**Given information**.
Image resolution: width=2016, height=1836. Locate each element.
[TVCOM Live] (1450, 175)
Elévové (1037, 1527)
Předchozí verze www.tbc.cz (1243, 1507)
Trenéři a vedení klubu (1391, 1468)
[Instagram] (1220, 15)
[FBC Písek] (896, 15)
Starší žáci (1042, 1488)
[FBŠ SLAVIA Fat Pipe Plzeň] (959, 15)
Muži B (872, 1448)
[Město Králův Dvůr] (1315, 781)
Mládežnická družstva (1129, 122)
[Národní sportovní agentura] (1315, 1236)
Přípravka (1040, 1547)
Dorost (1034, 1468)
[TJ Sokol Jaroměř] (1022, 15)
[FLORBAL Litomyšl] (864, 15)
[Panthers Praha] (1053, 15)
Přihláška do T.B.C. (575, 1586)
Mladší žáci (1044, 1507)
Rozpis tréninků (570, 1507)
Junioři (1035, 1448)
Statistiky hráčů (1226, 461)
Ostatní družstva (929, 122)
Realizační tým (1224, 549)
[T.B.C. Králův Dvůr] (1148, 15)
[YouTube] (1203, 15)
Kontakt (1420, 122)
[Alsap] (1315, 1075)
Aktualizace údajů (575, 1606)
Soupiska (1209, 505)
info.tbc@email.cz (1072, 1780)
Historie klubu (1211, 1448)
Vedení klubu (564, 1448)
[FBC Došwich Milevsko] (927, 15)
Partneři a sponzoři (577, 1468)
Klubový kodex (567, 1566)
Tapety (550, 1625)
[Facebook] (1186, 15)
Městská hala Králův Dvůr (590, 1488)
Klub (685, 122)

**Prompt**. Return every line of the data above in which "klubu" appears.

**Result of this task**.
Trenéři a vedení klubu (1391, 1468)
Historie klubu (1211, 1448)
Vedení klubu (564, 1448)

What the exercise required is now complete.